2. Camera Modelling and Calibration

          2.1. The pinhole camera

          2.2. Intrinsic and extrinsic parameters

          2.3. Computing the calibration matrix

          2.4. Accuracy Evaluation

3. Image Primitives

          3.1. Interest point detectors

          3.2. Harris and Hessian detectors

          3.3. Similarity measures: SAD, SSD, Correlation

          3.4. Introduction to Scale invariant features

4. Correspondence and Planar Transformations

          4.1. Review of SIFT

          4.2. A hierarchy of transformations: Euclidean, Similarity, Affine, Projective

5. Outlier Rejection

          5.1. Probabilistic methods

          5.2. Computing the homography matrix

          5.3. Random Sampling Consensus

          5.4. Applications: Planar motion estimation, Mosaicing, etc.
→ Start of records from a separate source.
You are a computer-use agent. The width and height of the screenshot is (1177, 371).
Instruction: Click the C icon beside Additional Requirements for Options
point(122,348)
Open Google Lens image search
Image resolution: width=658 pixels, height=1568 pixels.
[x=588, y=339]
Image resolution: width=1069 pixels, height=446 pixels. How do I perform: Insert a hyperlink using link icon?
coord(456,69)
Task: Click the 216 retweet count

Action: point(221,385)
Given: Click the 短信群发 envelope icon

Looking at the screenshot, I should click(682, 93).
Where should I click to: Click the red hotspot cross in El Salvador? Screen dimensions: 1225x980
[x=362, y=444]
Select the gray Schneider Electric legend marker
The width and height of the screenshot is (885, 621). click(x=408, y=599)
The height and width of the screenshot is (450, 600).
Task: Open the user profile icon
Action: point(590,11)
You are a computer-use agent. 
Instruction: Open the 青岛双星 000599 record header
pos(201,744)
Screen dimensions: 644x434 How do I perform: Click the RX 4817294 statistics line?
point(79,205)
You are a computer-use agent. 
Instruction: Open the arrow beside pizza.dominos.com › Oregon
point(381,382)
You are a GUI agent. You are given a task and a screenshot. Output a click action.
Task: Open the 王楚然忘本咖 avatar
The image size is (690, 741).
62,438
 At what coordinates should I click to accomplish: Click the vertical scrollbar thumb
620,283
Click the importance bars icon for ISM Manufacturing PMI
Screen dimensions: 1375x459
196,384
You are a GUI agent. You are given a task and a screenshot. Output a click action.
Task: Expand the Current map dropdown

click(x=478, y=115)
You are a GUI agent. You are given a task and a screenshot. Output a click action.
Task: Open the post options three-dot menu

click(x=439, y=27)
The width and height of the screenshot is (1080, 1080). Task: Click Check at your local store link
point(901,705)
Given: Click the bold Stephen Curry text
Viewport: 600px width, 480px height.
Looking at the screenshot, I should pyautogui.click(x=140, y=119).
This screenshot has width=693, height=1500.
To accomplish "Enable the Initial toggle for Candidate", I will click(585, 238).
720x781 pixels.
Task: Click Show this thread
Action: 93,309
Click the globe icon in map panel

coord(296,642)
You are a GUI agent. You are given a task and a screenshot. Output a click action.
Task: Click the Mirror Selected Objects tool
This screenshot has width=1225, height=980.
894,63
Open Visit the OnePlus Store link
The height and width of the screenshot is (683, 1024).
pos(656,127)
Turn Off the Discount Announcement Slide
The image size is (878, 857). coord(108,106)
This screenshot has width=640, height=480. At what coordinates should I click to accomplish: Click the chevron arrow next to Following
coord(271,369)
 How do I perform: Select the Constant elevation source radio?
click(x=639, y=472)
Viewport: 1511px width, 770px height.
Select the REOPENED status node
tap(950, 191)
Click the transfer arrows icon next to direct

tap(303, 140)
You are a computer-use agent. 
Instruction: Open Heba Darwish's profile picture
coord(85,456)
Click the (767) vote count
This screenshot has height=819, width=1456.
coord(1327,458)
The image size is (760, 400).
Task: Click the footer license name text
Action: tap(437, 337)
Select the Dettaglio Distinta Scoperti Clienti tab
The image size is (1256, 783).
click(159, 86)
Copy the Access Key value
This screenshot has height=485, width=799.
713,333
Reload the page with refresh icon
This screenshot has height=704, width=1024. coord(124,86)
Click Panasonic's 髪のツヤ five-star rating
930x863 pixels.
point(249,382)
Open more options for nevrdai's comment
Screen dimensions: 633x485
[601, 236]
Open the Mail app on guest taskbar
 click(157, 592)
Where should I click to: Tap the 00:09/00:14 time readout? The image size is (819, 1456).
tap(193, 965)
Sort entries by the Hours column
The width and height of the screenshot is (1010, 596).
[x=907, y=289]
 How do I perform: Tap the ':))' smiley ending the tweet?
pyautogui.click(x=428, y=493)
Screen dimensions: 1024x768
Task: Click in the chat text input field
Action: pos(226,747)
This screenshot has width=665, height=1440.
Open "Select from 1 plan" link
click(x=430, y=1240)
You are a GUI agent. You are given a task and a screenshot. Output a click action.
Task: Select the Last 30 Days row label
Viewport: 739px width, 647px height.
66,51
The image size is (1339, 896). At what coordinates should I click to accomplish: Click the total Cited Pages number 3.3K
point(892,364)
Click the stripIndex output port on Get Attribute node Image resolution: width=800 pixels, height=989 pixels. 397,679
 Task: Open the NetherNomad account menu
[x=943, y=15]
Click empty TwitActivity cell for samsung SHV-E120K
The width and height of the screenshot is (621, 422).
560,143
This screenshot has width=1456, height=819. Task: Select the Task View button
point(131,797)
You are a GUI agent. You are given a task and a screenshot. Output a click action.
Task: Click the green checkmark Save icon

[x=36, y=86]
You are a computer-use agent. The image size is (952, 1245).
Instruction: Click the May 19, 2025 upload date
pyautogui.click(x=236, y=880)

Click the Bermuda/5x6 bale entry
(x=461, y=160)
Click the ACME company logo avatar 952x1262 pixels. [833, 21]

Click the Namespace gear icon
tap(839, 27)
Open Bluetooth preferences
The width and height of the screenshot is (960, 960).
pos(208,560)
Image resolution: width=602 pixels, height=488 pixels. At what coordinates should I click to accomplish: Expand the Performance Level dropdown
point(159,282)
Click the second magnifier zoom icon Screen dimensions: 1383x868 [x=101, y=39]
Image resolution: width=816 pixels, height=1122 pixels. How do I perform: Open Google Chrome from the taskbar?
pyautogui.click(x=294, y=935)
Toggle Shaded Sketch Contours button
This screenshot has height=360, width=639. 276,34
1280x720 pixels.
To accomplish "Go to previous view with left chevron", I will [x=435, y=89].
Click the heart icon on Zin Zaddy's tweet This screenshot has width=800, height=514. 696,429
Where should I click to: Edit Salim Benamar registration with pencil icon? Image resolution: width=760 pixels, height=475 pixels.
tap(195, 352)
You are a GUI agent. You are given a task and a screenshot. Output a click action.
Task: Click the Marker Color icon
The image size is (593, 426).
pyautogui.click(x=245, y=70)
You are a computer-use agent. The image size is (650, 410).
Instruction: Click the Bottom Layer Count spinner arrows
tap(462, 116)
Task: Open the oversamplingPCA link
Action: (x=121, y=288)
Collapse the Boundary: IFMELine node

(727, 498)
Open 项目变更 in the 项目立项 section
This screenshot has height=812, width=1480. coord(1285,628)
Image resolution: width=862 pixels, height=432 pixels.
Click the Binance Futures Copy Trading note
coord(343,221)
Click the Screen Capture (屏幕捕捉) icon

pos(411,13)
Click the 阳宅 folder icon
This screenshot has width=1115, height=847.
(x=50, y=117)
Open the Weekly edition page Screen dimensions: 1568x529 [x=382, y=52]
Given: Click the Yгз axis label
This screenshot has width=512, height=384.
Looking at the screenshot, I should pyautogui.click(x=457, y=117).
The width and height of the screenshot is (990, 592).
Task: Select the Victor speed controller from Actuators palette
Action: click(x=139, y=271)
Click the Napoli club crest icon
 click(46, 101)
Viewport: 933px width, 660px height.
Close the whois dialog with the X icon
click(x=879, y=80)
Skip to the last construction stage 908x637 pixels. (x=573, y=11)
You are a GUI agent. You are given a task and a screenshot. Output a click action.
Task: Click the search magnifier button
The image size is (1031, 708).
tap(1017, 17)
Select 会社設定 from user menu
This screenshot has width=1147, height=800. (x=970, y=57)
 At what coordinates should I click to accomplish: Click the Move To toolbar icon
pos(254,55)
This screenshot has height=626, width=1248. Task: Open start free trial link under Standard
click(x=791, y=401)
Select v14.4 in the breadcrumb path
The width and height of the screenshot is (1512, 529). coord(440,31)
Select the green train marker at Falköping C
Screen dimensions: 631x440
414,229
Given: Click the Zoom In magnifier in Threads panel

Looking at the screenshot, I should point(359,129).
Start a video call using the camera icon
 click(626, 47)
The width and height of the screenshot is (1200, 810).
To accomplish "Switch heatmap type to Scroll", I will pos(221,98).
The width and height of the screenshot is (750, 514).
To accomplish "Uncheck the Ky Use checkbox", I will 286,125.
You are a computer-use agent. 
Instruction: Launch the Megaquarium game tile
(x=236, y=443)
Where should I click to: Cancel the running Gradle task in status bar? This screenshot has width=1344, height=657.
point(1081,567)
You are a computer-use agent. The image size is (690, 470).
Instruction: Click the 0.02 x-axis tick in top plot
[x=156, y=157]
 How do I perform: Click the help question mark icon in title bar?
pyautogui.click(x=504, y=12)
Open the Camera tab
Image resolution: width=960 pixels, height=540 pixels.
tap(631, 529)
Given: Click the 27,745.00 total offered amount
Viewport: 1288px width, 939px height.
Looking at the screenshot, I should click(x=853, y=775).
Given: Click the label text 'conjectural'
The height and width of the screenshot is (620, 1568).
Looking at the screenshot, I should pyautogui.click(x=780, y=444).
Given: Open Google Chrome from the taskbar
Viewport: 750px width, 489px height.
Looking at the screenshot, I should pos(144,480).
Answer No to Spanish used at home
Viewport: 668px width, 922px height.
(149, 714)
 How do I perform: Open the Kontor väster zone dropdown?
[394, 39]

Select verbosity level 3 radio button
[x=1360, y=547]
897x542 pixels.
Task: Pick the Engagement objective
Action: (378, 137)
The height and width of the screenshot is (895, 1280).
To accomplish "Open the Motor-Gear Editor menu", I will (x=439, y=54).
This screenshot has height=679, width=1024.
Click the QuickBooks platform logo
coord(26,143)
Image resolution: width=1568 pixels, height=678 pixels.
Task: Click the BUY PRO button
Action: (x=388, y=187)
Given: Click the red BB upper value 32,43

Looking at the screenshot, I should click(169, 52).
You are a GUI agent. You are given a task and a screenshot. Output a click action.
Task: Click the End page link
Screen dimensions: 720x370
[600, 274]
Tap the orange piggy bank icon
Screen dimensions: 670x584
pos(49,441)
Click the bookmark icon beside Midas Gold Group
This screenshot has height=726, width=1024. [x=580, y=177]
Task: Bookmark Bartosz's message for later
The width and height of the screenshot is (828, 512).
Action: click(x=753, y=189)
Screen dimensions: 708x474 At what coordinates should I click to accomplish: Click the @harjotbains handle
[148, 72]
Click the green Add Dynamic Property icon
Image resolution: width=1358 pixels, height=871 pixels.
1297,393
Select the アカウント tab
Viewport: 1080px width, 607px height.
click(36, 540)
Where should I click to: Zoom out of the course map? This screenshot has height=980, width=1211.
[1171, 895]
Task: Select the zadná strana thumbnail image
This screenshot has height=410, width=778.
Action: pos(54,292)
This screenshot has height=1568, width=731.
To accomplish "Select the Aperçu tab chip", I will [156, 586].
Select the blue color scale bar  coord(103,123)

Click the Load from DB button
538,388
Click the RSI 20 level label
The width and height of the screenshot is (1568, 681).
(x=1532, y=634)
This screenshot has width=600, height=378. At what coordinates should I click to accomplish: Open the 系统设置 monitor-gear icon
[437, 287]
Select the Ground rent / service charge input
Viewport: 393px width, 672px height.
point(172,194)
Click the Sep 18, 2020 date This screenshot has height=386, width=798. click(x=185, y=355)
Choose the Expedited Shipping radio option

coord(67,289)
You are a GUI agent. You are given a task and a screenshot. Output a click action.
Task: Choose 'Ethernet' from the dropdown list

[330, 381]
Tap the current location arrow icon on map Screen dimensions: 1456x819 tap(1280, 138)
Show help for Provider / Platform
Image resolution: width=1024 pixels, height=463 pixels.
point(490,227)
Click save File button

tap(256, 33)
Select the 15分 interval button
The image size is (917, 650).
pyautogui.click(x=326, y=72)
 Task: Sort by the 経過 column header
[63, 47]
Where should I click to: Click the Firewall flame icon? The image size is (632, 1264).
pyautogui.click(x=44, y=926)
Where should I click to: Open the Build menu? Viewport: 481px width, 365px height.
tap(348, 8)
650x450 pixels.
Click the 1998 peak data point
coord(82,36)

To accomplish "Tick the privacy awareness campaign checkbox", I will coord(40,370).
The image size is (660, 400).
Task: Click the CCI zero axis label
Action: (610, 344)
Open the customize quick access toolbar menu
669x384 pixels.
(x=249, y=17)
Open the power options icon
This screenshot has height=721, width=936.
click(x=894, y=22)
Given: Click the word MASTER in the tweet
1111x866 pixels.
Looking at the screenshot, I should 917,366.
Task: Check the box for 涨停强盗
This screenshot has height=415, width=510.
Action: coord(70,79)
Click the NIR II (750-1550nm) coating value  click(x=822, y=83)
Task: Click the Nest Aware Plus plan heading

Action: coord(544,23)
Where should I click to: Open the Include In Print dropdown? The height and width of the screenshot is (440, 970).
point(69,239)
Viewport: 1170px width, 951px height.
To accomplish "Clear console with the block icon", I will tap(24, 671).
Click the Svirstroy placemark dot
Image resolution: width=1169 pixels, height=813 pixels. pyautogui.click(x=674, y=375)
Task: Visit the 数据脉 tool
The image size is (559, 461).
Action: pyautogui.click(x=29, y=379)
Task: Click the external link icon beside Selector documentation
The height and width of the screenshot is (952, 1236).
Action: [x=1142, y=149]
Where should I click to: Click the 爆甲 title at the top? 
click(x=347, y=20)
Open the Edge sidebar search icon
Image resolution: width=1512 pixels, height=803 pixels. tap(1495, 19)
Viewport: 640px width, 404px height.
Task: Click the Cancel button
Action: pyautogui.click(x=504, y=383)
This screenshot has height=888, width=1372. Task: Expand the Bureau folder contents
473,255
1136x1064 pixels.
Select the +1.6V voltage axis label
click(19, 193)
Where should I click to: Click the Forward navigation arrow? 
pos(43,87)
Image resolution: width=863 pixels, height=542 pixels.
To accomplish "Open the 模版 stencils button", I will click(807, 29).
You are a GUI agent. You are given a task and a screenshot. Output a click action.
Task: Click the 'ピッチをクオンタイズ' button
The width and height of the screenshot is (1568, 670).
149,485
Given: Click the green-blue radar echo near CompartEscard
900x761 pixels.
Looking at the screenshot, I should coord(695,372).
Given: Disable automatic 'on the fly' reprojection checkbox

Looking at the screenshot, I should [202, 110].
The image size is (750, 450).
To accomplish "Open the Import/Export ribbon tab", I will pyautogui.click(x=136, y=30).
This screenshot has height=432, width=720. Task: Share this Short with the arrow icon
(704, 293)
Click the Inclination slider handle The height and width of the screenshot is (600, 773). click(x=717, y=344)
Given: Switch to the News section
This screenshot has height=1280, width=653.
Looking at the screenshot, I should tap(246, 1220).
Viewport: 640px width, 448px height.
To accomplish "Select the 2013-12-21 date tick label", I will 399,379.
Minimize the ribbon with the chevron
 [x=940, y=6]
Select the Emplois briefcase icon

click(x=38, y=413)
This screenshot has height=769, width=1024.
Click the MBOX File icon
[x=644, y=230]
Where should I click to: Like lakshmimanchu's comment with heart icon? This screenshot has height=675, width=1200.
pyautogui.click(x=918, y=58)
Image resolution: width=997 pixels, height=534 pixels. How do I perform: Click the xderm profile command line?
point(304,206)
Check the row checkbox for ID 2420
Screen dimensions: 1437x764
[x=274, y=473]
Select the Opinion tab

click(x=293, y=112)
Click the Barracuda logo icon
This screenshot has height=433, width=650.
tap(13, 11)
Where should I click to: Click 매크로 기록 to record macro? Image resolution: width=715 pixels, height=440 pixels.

6. Reconstruction from 2 views

          6.1. The principle of Triangulation

          6.2. Epipolar geometry

          6.3. Computing the Fundamental matrix

          6.4. Accuracy Evaluation

          6.5. Experimental Results

7. Cameras in the real world

          7.1. Comercial cameras

          7.2. Camera characteristics

8. Pattern Projection Techniques

          8.1. The principle of codification

          8.2. State of the art

          8.3. Time multiplexing, spatial codification, direct codification

          8.4. Steps to implement a pattern projection technique

Activitats

Tipus d’activitat Hores amb professor Hores sense professor Total
Aprenentatge basat en problemes (PBL) 5 24 29
Classes expositives 18 0 18
Classes pràctiques 14 37 51
Prova d'avaluació 4 8 12
Seminaris 20 20 40
Total 61 89 150

Bibliografia

  • Hartley, Richard (2003). Multiple view geometry in computer vision (2nd ed.). Cambridge [etc.]: Cambridge University Press. Catàleg
  • Ma, Yi (2004). An Invitation to 3-D vision : from images to geometric models. New York [etc.]: Springer, cop.. Catàleg

Avaluació i qualificació

Activitats d'avaluació:

Descripció de l'activitat Avaluació de l'activitat %
Seminars Attendance to all the seminars, punctuality in all the activities related to the module and active participation in the seminars. 10
Lab assignment 1: Calibration of a simulated camera. This lab assignment is evaluated on the basis of the matlab code delivered by the students and a report explaining what has been done, what problems have aroused, and how the students have solved these problems. 15
Lab assignment 2: Project Based Learning activity on Invariant Features This lab assignment involves teamwork and oral presentation. The students will be evaluated on the basis of the oral presentation of their project (in teams of 3 students) and the code that they present. 30
Lab assignment 3: Epipolar Geometry This lab assignment is evaluated on the basis of the matlab code delivered by the students and a report explaining what has been done, what problems have aroused, and how the students have solved these problems. 15
Lab assignment 4: 3D Reconstruction This lab assignment is evaluated on the basis of the matlab code delivered by the students and a report explaining what has been done, what problems have aroused, and how the students have solved these problems. 10
Exam Coherence of answers with respect to the reviewed contents. Synthesis ability. 20

Qualificació

About evaluation:

50 % Exams (first exam 30%, final exam 70%). Summative evaluation (all contents apply to the second exam)
50 % Practical Sessions (Every exercise Mark >= 5/10)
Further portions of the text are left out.